How parrots are getting high from chewed-up smelly trees

Norfolk Island green parrots might be doing a lot more than preening (Picture: Neil Tavener)

Some parrots in might be getting high off smelly trees. 

Norfolk Island green parrots have been observed applying chewed pepper tree bark and shoots to their feathers and skin.

Researchers think this helps preen away parasites thanks to the tree’s strong source of piperine – pungent chemical that has insect repellent qualities.  

But researchers noted in the journal Austral Ecology that the birds seem to be enjoying themselves too much by getting high in the process.  

On two different occasions, the researchers observed the birds stripping leaves off plants and covering their features in the sap.

Some birds actually placed the leaves themselves between their features in what the researchers said is a form of self-medicating. 

The birds strip of leaves and bark to self medicate and get high (Picture: Neil Tavener)

The researchers wrote: ‘During their grooming routine, several Norfolk Island green parrots Cyanoramphus cookii were observed and photographed, and a pair was videoed, biting off and chewing small pieces of lateral shoot and bark of pepper trees Piper excelsum and working the chewed material through their feathers.

‘This appears to be a rare example of a bird using plant material to anoint themselves, which we interpret as a way to repel blood-sucking insects and ectoparasites and, possibly, void endoparasites, thereby improving fitness.’

The birds would bite off a section off the lateral shoots and chewed a portion to preen their feathers, mixing in preen oil from its uropygial gland with the aromatics from the tree to mix through its feathers. 

The study’s first author, Dr Penny Olson, suggests that the birds are doing a form of ‘anting’ where birds rub insects, usually ants, on their feathers, to release chemicals such as formic acid. 

Norfolk Island Green Parrot: the lowdown

The bird is only one of two parrots on Norfolk Island
It is endemic to the island, meaning it is only found on Norfolk Island National Park and the surrounding area
The bird is thought to be going extinct, with a census in 2009 estimating a count of 240 birds

And by inhaling the strong fumes from the young pepper trees, the birds could be getting high. 

In The Conversation, Dr Olson wrote: ‘Likening green parrots rubbing aromatic vegetation through their plumage to inebriated pigeons falling from trees may seem a stretch.

‘But nature rewards behaviour that offers evolutionary advantage, often, it seems by tapping into animals’ pleasure centres. 

‘The pursuit of pleasure is an important, usually overlooked, aspect of animal behaviour, worthy of attention and further research.’ 

As well as getting high, birds have been known to get drunk through fermented berries and observed stumbling around and dropping from perches, as you may imagine what a drunk bird does.

[Records from a collection]
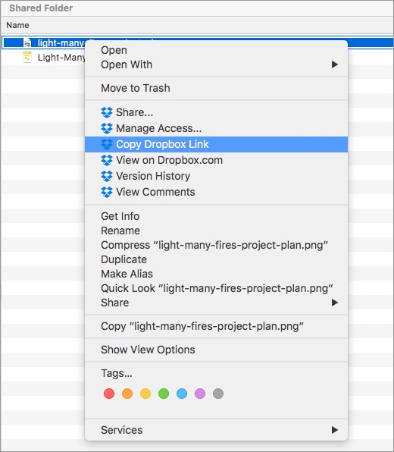
Task: Apply the red tag color
Action: [x=109, y=394]
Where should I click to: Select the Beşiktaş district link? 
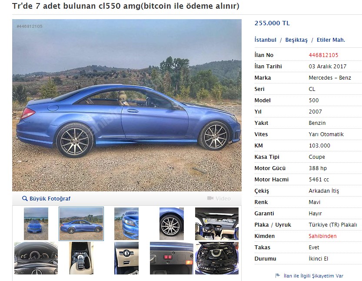click(x=296, y=40)
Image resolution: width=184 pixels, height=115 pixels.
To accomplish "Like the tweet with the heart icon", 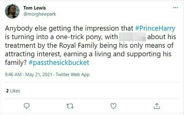I will 113,106.
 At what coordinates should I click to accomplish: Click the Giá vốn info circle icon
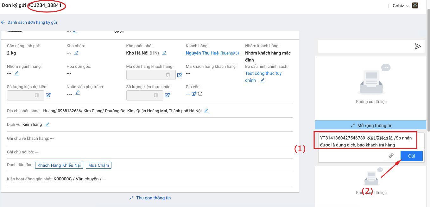click(x=200, y=94)
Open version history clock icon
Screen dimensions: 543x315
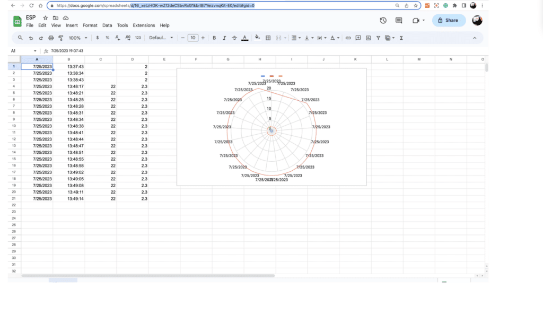pyautogui.click(x=383, y=21)
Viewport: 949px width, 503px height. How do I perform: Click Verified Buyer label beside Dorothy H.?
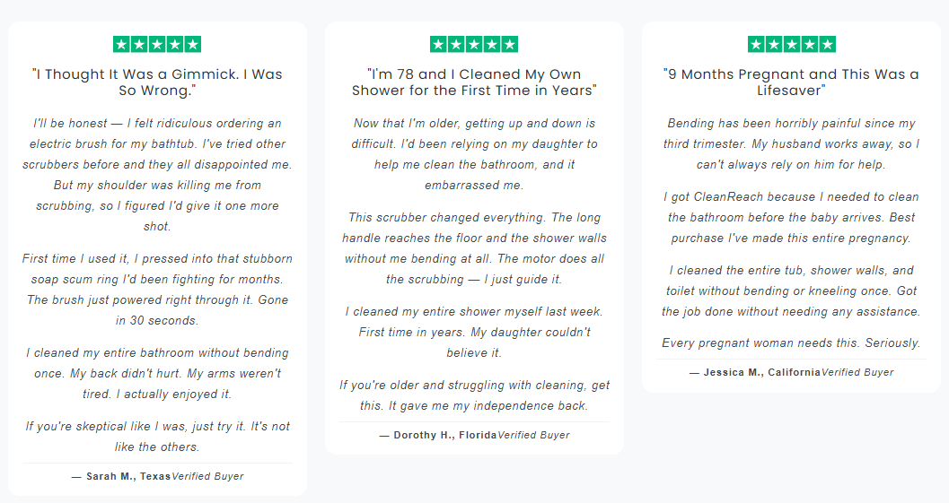tap(533, 435)
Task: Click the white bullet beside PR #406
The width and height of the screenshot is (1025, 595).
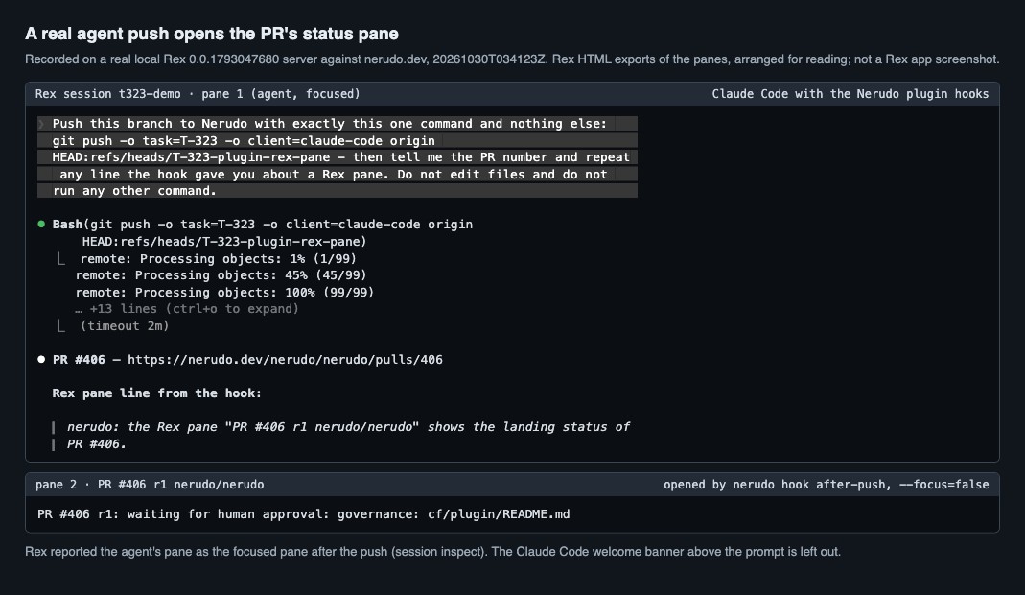Action: [41, 359]
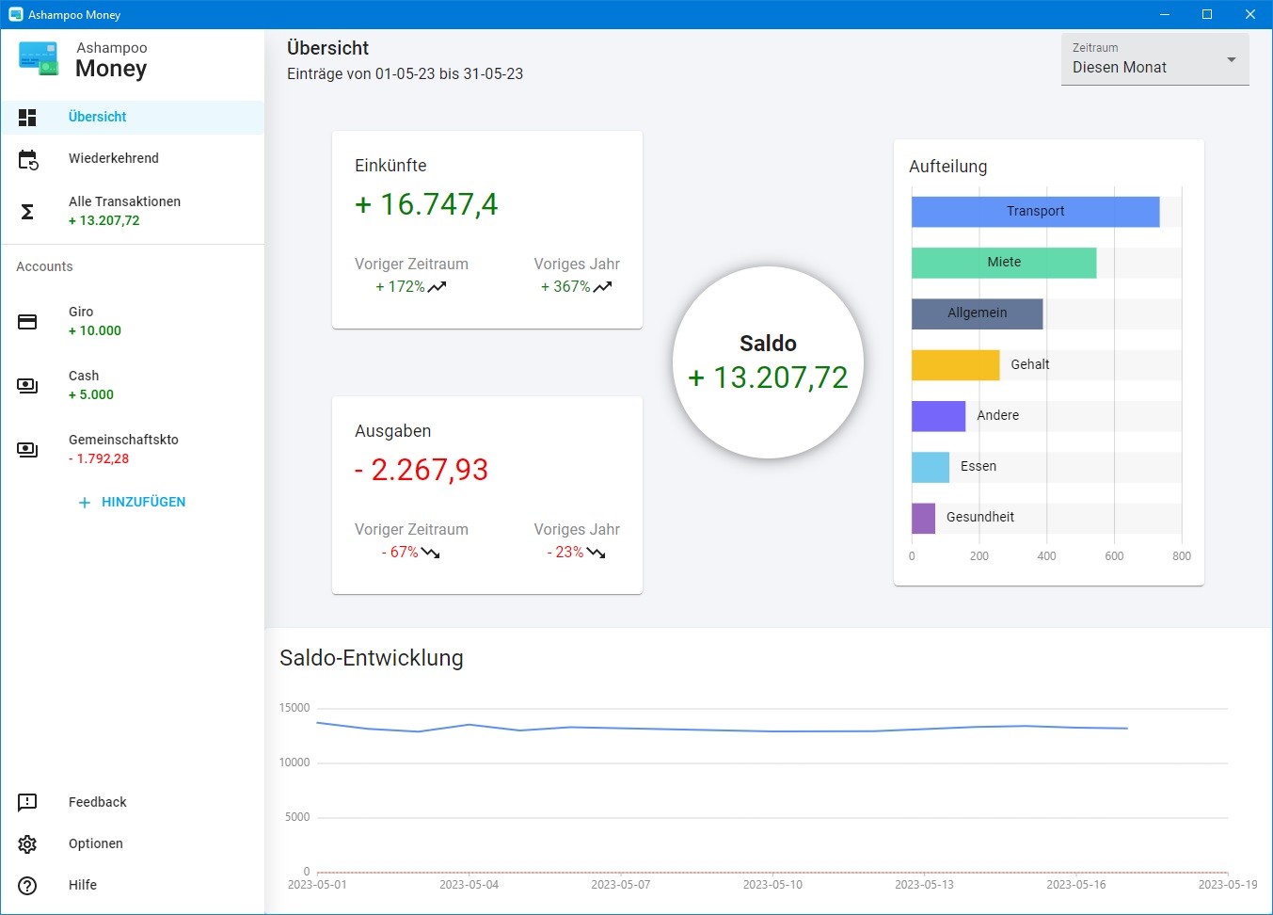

Problem requirements:
Reproduce the parrot article word for word, from "But researchers noted" to "high (Picture: Neil Tavener)". The listing has no connection to the article on Norfolk Island green parrots.

Problem solution:
But researchers noted in the journal Austral Ecology that the birds seem to be enjoying themselves too much by getting high in the process.  

On two different occasions, the researchers observed the birds stripping leaves off plants and covering their features in the sap.

Some birds actually placed the leaves themselves between their features in what the researchers said is a form of self-medicating. 

The birds strip of leaves and bark to self medicate and get high (Picture: Neil Tavener)